▸ **Goal of the exercise**
Would you please write out each entry that follows, exactly as written?

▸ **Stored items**
● ● ●
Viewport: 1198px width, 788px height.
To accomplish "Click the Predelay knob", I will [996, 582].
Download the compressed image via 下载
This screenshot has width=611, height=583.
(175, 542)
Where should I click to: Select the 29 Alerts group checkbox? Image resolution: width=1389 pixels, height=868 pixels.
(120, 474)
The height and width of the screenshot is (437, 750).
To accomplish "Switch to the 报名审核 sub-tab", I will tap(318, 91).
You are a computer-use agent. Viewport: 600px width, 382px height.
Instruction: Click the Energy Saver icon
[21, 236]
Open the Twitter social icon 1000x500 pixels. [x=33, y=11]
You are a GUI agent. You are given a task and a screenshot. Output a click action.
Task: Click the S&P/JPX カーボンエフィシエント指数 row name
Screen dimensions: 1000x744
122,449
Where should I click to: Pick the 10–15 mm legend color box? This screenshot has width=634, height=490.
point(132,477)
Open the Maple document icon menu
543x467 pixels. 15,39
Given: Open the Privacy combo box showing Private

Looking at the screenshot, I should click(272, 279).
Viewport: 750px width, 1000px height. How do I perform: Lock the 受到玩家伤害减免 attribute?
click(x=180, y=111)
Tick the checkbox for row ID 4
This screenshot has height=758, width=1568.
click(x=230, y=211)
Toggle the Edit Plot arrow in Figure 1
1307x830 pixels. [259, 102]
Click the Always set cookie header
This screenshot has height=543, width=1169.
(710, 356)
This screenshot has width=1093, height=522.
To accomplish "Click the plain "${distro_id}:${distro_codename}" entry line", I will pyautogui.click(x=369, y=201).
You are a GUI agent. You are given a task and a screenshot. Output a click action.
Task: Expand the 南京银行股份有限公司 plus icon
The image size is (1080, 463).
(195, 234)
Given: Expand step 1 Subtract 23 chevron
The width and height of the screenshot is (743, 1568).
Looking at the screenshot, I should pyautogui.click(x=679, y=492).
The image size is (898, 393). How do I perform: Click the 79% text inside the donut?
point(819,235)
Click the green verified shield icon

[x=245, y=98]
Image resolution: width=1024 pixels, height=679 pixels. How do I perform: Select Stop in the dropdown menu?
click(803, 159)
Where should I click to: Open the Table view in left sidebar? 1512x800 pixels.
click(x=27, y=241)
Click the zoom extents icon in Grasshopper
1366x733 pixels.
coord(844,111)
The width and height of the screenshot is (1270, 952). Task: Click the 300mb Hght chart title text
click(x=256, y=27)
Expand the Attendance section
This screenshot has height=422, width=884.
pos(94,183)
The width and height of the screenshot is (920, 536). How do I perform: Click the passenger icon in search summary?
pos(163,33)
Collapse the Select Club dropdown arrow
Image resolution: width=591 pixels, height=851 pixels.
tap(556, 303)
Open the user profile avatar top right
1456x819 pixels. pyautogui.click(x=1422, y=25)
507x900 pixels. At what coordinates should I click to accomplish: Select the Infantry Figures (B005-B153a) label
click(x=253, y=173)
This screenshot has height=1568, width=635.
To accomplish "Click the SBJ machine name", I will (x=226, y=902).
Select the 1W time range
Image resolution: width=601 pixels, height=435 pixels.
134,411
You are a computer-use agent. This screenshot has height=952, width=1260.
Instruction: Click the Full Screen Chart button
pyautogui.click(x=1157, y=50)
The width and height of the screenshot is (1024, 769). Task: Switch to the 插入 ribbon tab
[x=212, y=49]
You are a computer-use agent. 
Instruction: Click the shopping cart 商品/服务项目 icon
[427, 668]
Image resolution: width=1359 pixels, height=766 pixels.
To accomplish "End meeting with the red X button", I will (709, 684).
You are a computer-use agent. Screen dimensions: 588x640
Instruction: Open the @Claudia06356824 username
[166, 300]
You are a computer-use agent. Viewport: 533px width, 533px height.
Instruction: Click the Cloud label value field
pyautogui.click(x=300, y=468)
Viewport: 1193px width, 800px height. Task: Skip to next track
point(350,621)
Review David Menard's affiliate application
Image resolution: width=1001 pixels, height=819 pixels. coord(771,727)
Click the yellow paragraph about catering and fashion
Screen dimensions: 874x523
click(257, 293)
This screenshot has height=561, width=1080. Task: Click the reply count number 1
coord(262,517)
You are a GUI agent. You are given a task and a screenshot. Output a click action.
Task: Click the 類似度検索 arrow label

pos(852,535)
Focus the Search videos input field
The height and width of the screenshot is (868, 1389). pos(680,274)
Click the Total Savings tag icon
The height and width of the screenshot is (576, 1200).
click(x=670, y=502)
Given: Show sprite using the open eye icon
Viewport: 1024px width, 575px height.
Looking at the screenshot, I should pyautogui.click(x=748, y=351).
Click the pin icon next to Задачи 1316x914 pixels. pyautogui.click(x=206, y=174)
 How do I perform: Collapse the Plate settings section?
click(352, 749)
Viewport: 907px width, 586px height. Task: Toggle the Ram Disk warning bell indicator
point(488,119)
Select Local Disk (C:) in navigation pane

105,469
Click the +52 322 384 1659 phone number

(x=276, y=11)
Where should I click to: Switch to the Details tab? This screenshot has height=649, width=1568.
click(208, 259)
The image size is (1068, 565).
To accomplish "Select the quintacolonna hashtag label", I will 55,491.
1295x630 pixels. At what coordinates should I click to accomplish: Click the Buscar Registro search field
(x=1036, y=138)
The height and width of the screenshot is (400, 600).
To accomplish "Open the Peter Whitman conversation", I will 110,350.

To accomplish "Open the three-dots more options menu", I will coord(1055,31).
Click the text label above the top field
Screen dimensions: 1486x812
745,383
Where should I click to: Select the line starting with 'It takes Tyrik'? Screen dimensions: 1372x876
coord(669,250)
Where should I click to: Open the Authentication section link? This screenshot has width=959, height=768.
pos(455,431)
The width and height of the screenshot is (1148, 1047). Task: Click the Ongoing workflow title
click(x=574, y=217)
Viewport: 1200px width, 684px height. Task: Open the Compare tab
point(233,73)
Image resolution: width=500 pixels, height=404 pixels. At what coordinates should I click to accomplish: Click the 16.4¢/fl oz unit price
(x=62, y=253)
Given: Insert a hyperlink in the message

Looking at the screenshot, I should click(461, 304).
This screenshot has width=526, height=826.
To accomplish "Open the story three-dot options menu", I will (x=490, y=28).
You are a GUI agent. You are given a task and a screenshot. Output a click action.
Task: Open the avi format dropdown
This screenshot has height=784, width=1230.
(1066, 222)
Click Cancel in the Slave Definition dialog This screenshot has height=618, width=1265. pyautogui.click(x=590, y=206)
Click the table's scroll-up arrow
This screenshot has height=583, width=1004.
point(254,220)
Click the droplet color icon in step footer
● ● ●
▸ **Answer box**
Viewport: 1198px width, 788px height.
To accomplish "Click the Predelay knob", I will [996, 582].
Download the compressed image via 下载
This screenshot has width=611, height=583.
(175, 542)
Where should I click to: Select the 29 Alerts group checkbox? Image resolution: width=1389 pixels, height=868 pixels.
(120, 474)
The height and width of the screenshot is (437, 750).
To accomplish "Switch to the 报名审核 sub-tab", I will tap(318, 91).
You are a computer-use agent. Viewport: 600px width, 382px height.
Instruction: Click the Energy Saver icon
[21, 236]
Open the Twitter social icon 1000x500 pixels. [x=33, y=11]
You are a GUI agent. You are given a task and a screenshot. Output a click action.
Task: Click the S&P/JPX カーボンエフィシエント指数 row name
Screen dimensions: 1000x744
122,449
Where should I click to: Pick the 10–15 mm legend color box? This screenshot has width=634, height=490.
point(132,477)
Open the Maple document icon menu
543x467 pixels. 15,39
Given: Open the Privacy combo box showing Private

Looking at the screenshot, I should click(272, 279).
Viewport: 750px width, 1000px height. How do I perform: Lock the 受到玩家伤害减免 attribute?
click(x=180, y=111)
Tick the checkbox for row ID 4
This screenshot has height=758, width=1568.
click(x=230, y=211)
Toggle the Edit Plot arrow in Figure 1
1307x830 pixels. [259, 102]
Click the Always set cookie header
This screenshot has height=543, width=1169.
(710, 356)
This screenshot has width=1093, height=522.
To accomplish "Click the plain "${distro_id}:${distro_codename}" entry line", I will pyautogui.click(x=369, y=201).
You are a GUI agent. You are given a task and a screenshot. Output a click action.
Task: Expand the 南京银行股份有限公司 plus icon
The image size is (1080, 463).
(195, 234)
Given: Expand step 1 Subtract 23 chevron
The width and height of the screenshot is (743, 1568).
Looking at the screenshot, I should pyautogui.click(x=679, y=492).
The image size is (898, 393). How do I perform: Click the 79% text inside the donut?
point(819,235)
Click the green verified shield icon

[x=245, y=98]
Image resolution: width=1024 pixels, height=679 pixels. How do I perform: Select Stop in the dropdown menu?
click(803, 159)
Where should I click to: Open the Table view in left sidebar? 1512x800 pixels.
click(x=27, y=241)
Click the zoom extents icon in Grasshopper
1366x733 pixels.
coord(844,111)
The width and height of the screenshot is (1270, 952). Task: Click the 300mb Hght chart title text
click(x=256, y=27)
Expand the Attendance section
This screenshot has height=422, width=884.
pos(94,183)
The width and height of the screenshot is (920, 536). How do I perform: Click the passenger icon in search summary?
pos(163,33)
Collapse the Select Club dropdown arrow
Image resolution: width=591 pixels, height=851 pixels.
tap(556, 303)
Open the user profile avatar top right
1456x819 pixels. pyautogui.click(x=1422, y=25)
507x900 pixels. At what coordinates should I click to accomplish: Select the Infantry Figures (B005-B153a) label
click(x=253, y=173)
This screenshot has height=1568, width=635.
To accomplish "Click the SBJ machine name", I will (x=226, y=902).
Select the 1W time range
Image resolution: width=601 pixels, height=435 pixels.
134,411
You are a computer-use agent. This screenshot has height=952, width=1260.
Instruction: Click the Full Screen Chart button
pyautogui.click(x=1157, y=50)
The width and height of the screenshot is (1024, 769). Task: Switch to the 插入 ribbon tab
[x=212, y=49]
You are a computer-use agent. 
Instruction: Click the shopping cart 商品/服务项目 icon
[427, 668]
Image resolution: width=1359 pixels, height=766 pixels.
To accomplish "End meeting with the red X button", I will (709, 684).
You are a computer-use agent. Screen dimensions: 588x640
Instruction: Open the @Claudia06356824 username
[166, 300]
You are a computer-use agent. Viewport: 533px width, 533px height.
Instruction: Click the Cloud label value field
pyautogui.click(x=300, y=468)
Viewport: 1193px width, 800px height. Task: Skip to next track
point(350,621)
Review David Menard's affiliate application
Image resolution: width=1001 pixels, height=819 pixels. coord(771,727)
Click the yellow paragraph about catering and fashion
Screen dimensions: 874x523
click(257, 293)
This screenshot has height=561, width=1080. Task: Click the reply count number 1
coord(262,517)
You are a GUI agent. You are given a task and a screenshot. Output a click action.
Task: Click the 類似度検索 arrow label

pos(852,535)
Focus the Search videos input field
The height and width of the screenshot is (868, 1389). pos(680,274)
Click the Total Savings tag icon
The height and width of the screenshot is (576, 1200).
click(x=670, y=502)
Given: Show sprite using the open eye icon
Viewport: 1024px width, 575px height.
Looking at the screenshot, I should pyautogui.click(x=748, y=351).
Click the pin icon next to Задачи 1316x914 pixels. pyautogui.click(x=206, y=174)
 How do I perform: Collapse the Plate settings section?
click(352, 749)
Viewport: 907px width, 586px height. Task: Toggle the Ram Disk warning bell indicator
point(488,119)
Select Local Disk (C:) in navigation pane

105,469
Click the +52 322 384 1659 phone number

(x=276, y=11)
Where should I click to: Switch to the Details tab? This screenshot has height=649, width=1568.
click(208, 259)
The image size is (1068, 565).
To accomplish "Select the quintacolonna hashtag label", I will 55,491.
1295x630 pixels. At what coordinates should I click to accomplish: Click the Buscar Registro search field
(x=1036, y=138)
The height and width of the screenshot is (400, 600).
To accomplish "Open the Peter Whitman conversation", I will 110,350.

To accomplish "Open the three-dots more options menu", I will coord(1055,31).
Click the text label above the top field
Screen dimensions: 1486x812
745,383
Where should I click to: Select the line starting with 'It takes Tyrik'? Screen dimensions: 1372x876
coord(669,250)
Where should I click to: Open the Authentication section link? This screenshot has width=959, height=768.
pos(455,431)
The width and height of the screenshot is (1148, 1047). Task: Click the Ongoing workflow title
click(x=574, y=217)
Viewport: 1200px width, 684px height. Task: Open the Compare tab
point(233,73)
Image resolution: width=500 pixels, height=404 pixels. At what coordinates should I click to accomplish: Click the 16.4¢/fl oz unit price
(x=62, y=253)
Given: Insert a hyperlink in the message

Looking at the screenshot, I should click(461, 304).
This screenshot has width=526, height=826.
To accomplish "Open the story three-dot options menu", I will (x=490, y=28).
You are a GUI agent. You are given a task and a screenshot. Output a click action.
Task: Open the avi format dropdown
This screenshot has height=784, width=1230.
(1066, 222)
Click Cancel in the Slave Definition dialog This screenshot has height=618, width=1265. pyautogui.click(x=590, y=206)
Click the table's scroll-up arrow
This screenshot has height=583, width=1004.
point(254,220)
Click the droplet color icon in step footer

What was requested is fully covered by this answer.